### Fragmento elegido

De
Ángel Sánchez fue la tarde y será la fama pues no es cosa común
ver a un debutante torear con tanta pureza, tanto empaque, tanto
garbo y tanto temple.
Un
novillo extraordinario, sí, pero toreado con carísimo primor. Faena
de altos vuelos, resuelta con la sencillez propia del toreo que, por
su ajuste de mano baja, su despaciosidad y su ligazón, se llama, muy
propiamente, profundo. Con el capote, la verónica traída por
delante, acompasada. Y, sobre todo, con la muleta, en profusa pero
intensa faena, de hasta casi diez tandas sin que sobrara ni pesara
ninguna, porque todas tuvieron su encanto o su razón particulares.
Desde una primera rodilla en tierra hasta una última de tres
naturales abrochados con la trincherilla y el de la firma.

### Qué hacer
Pasa al inglés esta oración del fragmento elegido: "Un novillo extraordinario, sí, pero toreado con carísimo primor."

### Entradas para buscar palabras y elementos
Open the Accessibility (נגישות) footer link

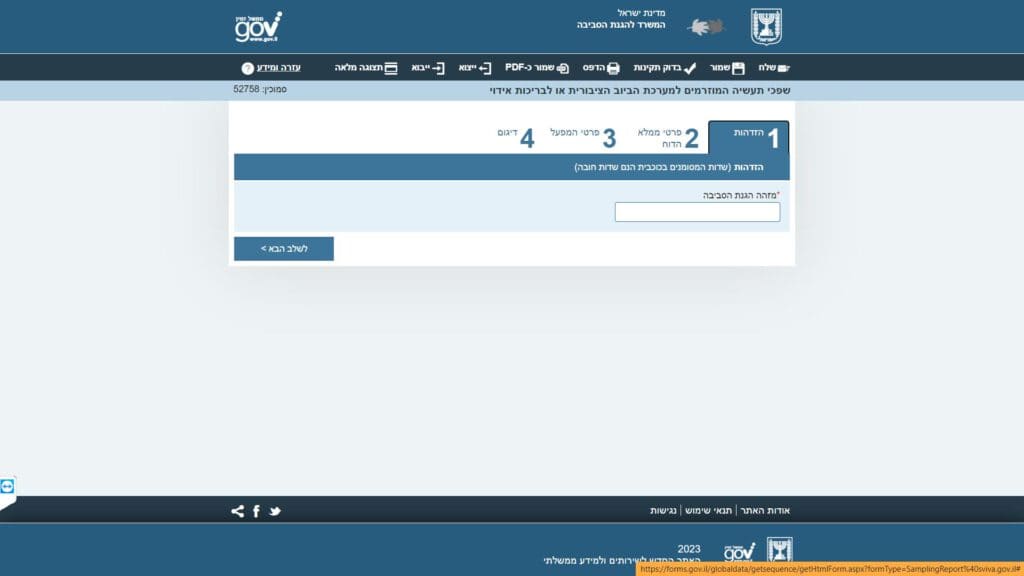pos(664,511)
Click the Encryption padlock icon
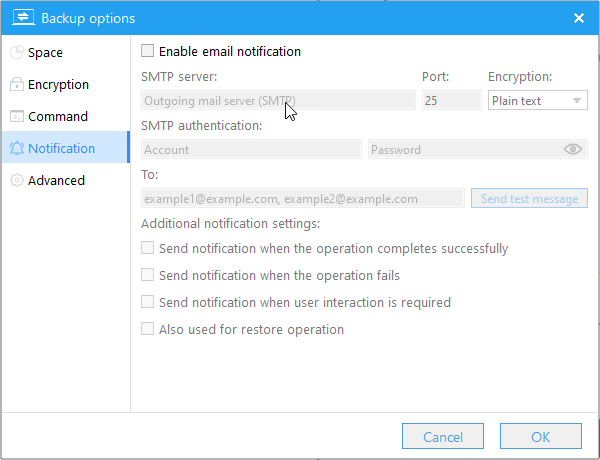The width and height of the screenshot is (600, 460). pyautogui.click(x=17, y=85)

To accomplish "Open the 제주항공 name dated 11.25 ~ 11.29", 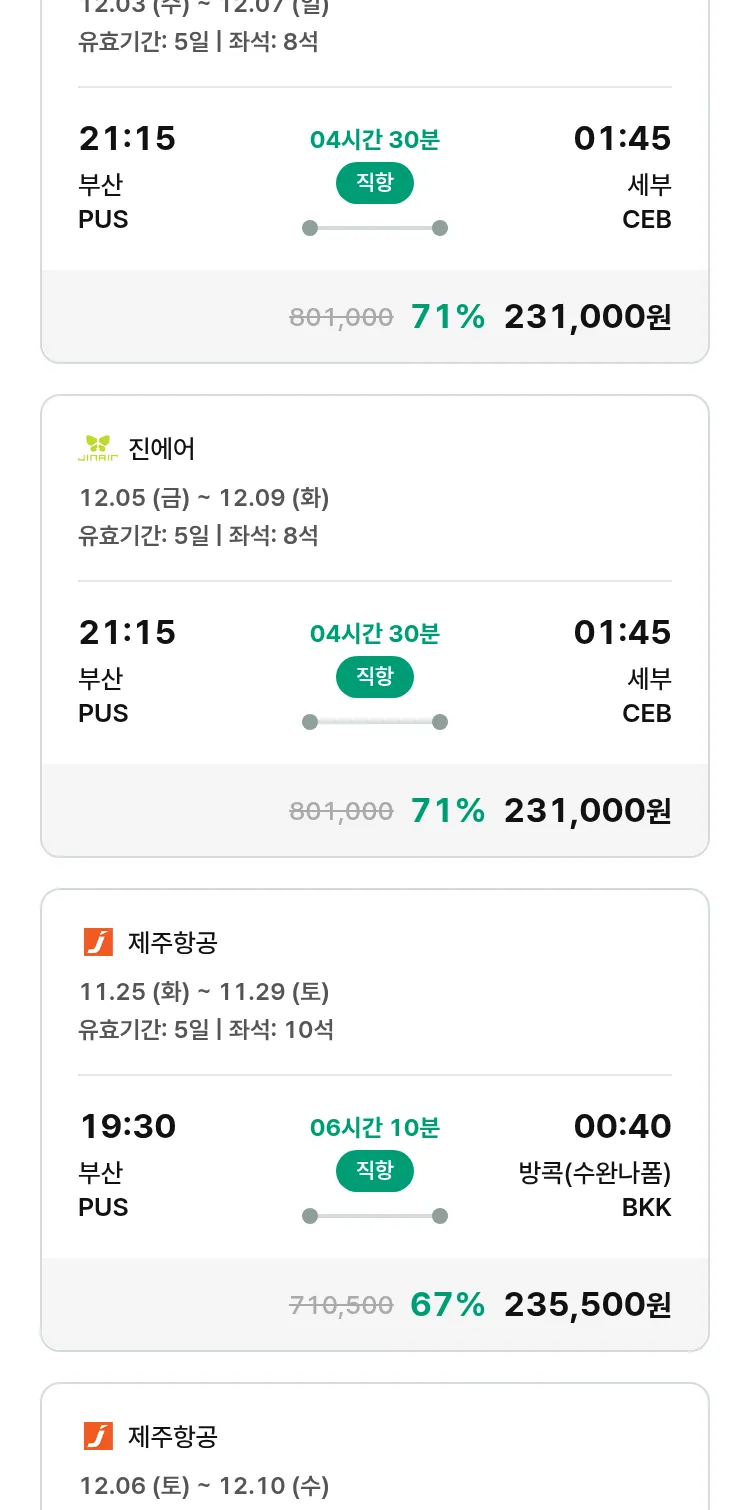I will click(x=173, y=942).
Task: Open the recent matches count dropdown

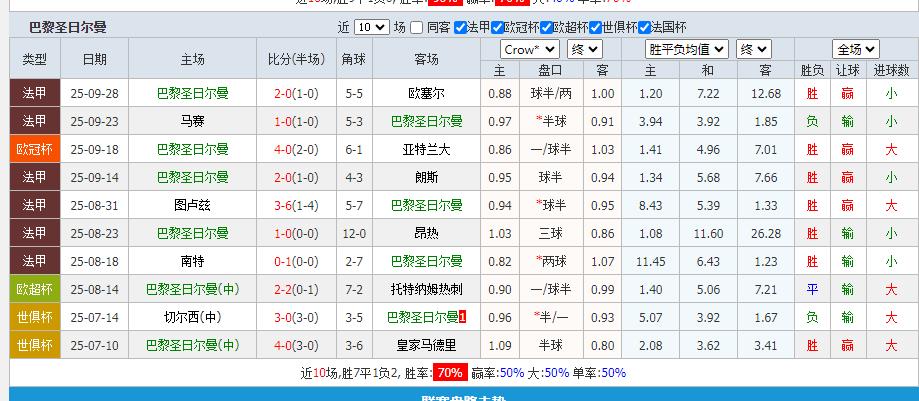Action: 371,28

### Respuesta
An extraordinary young bull, yes, but fought with the most exquisite finesse.